The pandemic has allowed the U.S. Border Patrol to implement the kind of rapid deportation system President Donald Trump has long extolled as his preferred approach to immigration enforcement.
Under the new rules, U.S. agents are processing migrants from Mexico, Guatemala, El Salvador and Honduras "in the field" before they are able to set foot inside a U.S. Border Patrol station. The migrants are then whisked back to the border and sent to Mexico.
The migrants are not given medical exams while in U.S. custody, which is one of the reasons agents are able to send them back to Mexico so quickly, according to one Customs and Border Protection official who, like the others, spoke on the condition of anonymity to describe the process because they were not authorized to discuss it publicly.
"The goal is to minimize the exposure to the alien, agent and our country," the CBP official said.
The flow of unauthorized border crossings has plunged since the emergency measures were implemented on March 21, down from more than 1,000 per day to fewer than 600 on Sunday, the latest statistics show.
Mexican nationals account for about 60% of those taken into custody, and migrants from Central America's "Northern Triangle" nations account for about 26%, which means Border Patrol agents are sending more than 85% of the migrants it detains right back to Mexico.

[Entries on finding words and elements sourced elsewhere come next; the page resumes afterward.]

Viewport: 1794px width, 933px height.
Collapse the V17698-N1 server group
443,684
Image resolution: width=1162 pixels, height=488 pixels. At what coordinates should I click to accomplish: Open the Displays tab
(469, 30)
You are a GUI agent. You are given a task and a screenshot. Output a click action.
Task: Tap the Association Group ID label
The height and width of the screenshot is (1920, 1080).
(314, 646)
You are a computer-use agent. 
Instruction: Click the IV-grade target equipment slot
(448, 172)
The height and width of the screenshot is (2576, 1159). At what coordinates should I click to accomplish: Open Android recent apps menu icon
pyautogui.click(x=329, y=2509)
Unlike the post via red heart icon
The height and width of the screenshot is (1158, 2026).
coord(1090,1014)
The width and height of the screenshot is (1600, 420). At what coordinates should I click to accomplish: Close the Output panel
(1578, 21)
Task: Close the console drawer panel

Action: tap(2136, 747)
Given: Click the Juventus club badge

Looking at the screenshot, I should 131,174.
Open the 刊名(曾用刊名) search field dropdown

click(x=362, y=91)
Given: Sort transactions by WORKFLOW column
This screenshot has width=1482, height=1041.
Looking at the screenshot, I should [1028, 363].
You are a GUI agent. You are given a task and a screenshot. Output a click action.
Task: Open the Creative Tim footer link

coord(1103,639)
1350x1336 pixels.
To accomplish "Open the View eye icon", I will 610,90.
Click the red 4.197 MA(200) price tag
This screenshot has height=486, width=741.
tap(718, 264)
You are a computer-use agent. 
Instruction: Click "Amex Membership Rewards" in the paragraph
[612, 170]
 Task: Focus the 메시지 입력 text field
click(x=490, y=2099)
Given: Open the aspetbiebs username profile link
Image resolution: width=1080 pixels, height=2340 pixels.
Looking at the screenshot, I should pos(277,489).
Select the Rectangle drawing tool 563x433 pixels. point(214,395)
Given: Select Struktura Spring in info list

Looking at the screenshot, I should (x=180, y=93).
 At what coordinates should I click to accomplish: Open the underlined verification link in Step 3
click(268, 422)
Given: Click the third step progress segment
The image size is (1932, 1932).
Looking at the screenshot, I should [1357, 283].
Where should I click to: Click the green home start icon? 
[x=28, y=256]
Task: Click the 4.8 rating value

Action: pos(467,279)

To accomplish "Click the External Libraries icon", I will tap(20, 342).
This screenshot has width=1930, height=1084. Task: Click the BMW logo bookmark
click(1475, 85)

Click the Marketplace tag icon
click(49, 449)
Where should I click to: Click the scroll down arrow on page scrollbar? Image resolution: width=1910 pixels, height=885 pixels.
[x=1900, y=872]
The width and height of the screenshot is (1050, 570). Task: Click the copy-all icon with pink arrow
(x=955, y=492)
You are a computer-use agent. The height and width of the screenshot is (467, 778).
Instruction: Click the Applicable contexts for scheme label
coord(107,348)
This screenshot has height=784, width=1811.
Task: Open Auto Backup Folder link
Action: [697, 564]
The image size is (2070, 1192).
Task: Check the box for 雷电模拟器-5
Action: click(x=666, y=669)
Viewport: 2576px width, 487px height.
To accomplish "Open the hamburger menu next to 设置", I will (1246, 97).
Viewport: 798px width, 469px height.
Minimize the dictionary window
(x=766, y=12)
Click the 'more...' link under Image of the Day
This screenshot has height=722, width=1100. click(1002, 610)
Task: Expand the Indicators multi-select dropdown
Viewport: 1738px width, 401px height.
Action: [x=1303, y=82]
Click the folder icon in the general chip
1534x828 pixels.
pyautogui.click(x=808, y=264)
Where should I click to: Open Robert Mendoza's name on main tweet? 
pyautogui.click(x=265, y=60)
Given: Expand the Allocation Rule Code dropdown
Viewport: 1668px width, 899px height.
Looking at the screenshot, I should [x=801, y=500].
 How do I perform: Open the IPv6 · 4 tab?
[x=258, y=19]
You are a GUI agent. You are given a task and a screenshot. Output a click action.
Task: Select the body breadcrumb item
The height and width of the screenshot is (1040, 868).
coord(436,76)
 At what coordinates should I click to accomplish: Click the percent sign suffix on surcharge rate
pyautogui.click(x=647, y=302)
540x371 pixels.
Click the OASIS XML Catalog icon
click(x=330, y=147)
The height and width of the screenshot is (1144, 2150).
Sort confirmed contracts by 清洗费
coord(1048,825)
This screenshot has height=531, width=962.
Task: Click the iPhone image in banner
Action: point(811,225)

The CBP did not immediately respond to requests for comment.
The Mexican government will not accept migrants from other nations, under the terms of an agreement that Secretary of State Mike Pompeo and Mexican Foreign Secretary Marcelo Ebrard worked out this month.
Mexico said that it would accept returns from the United States on a "case-by-case" basis and that the process would involve medical screenings. But as a practical matter, U.S. officials said Mexican authorities are accepting nearly all of the migrants from those four nations who are subject to "expulsion" from the United States.
Migrants who have U.S. arrest warrants or serious criminal records, or those who cannot be summarily expelled, are being booked and detained in U.S. facilities using standard practices, U.S. officials said. But they say the goal of the emergency model is to reduce the number of detainees in U.S. custody and minimize the risk of spreading infections across border stations and throughout immigration jails.
The emergency measures did not initially apply to unaccompanied minors taken into custody after crossing the border without a parent. But U.S. authorities said some underage migrants also are eligible for expedited deportation to their home countries.